• TASK REQUIREMENTS: Reproduce verbatim the lines of the items from the one containing "Given: Place cursor at text caret in IP field" through the end of the items, both ends included. Leave the pictures out of your answer.

• DATA SECTION:
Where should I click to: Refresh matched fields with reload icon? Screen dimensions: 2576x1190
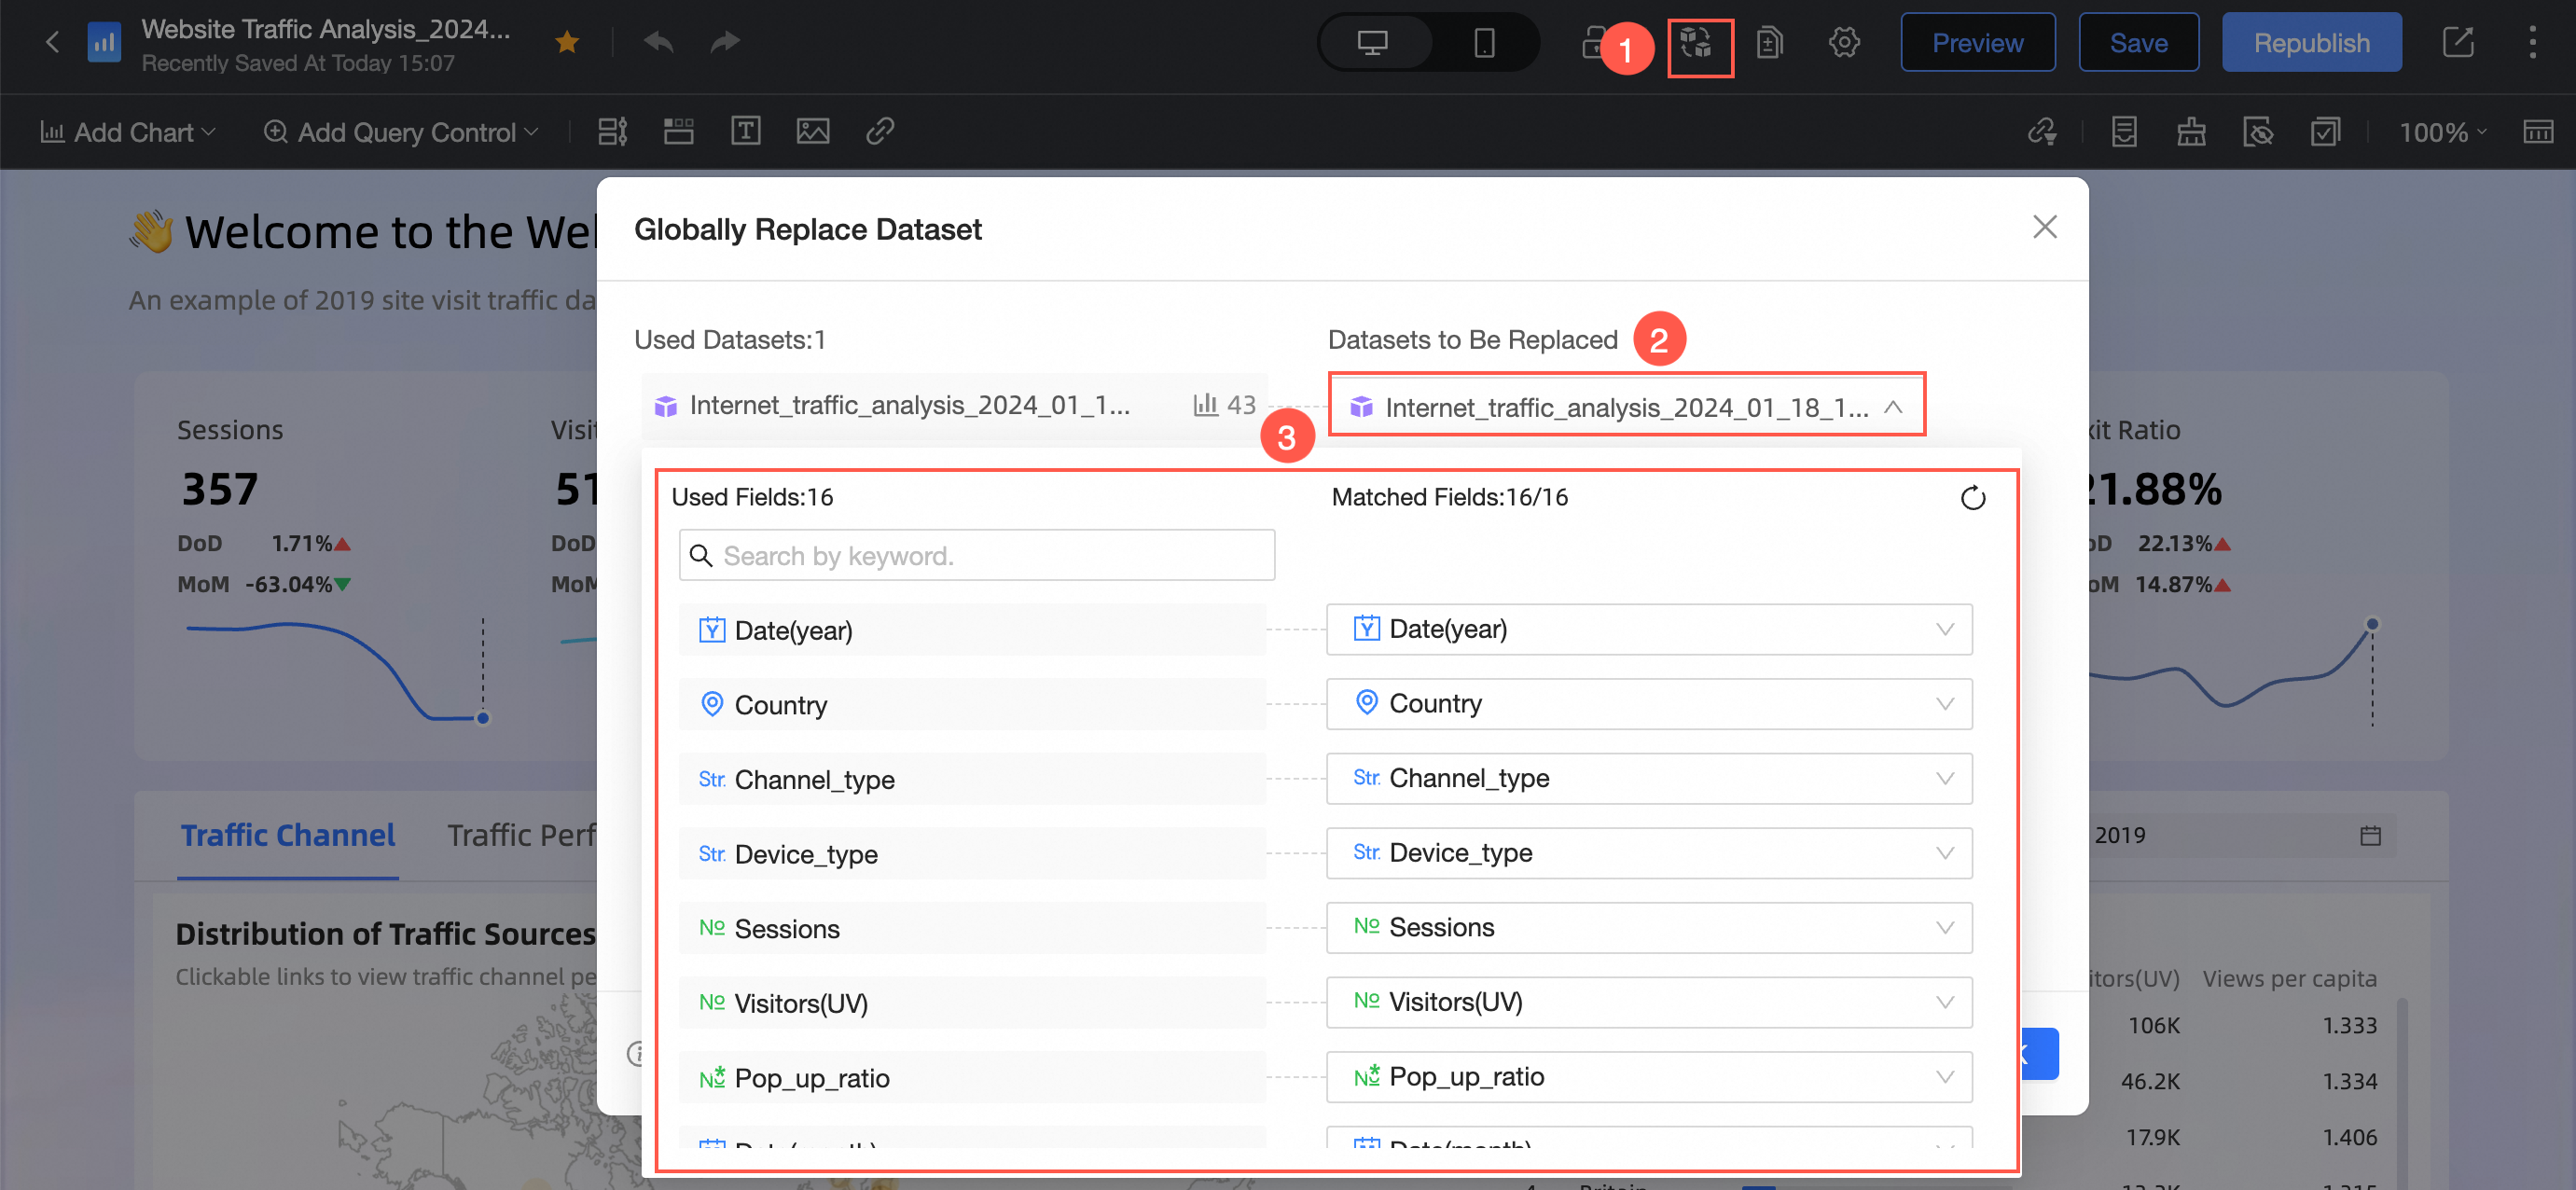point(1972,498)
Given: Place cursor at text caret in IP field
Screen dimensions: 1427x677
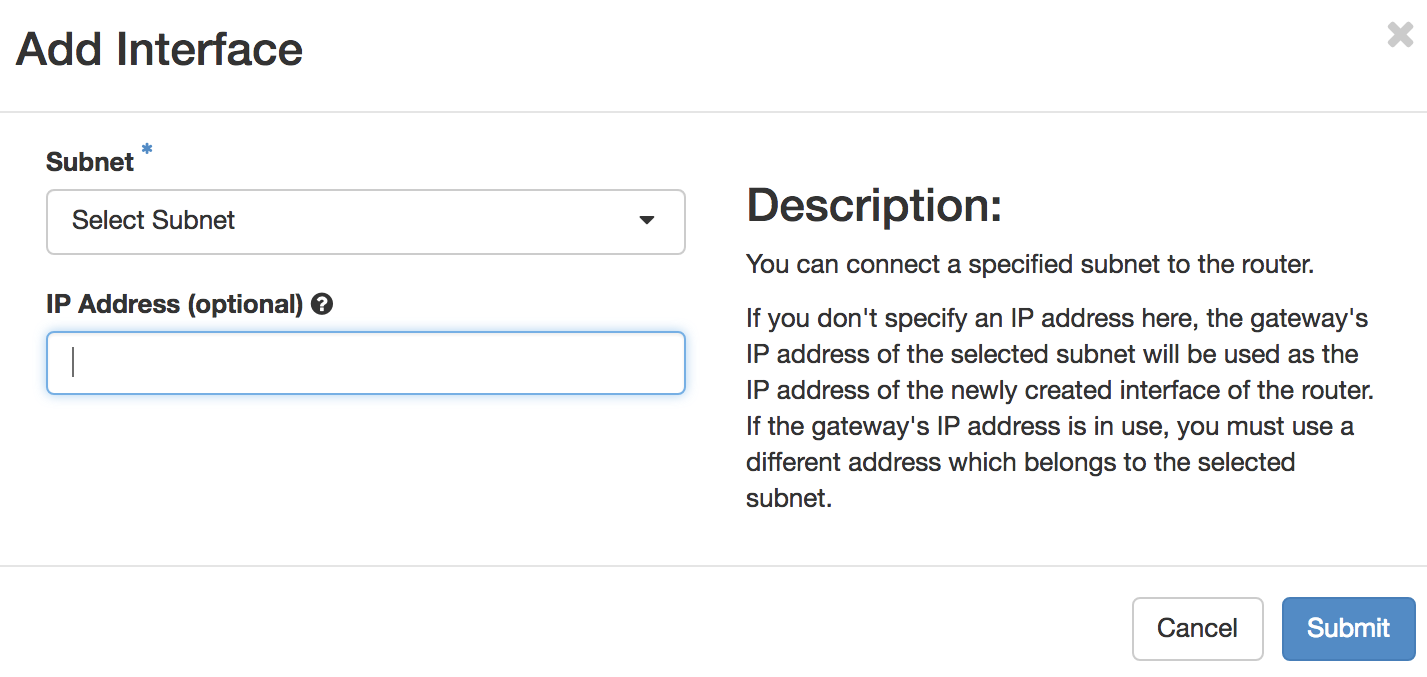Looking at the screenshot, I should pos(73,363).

• WRITTEN REPLY:
Given: Place cursor at text caret in IP field
Screen dimensions: 1427x677
Looking at the screenshot, I should pos(73,363).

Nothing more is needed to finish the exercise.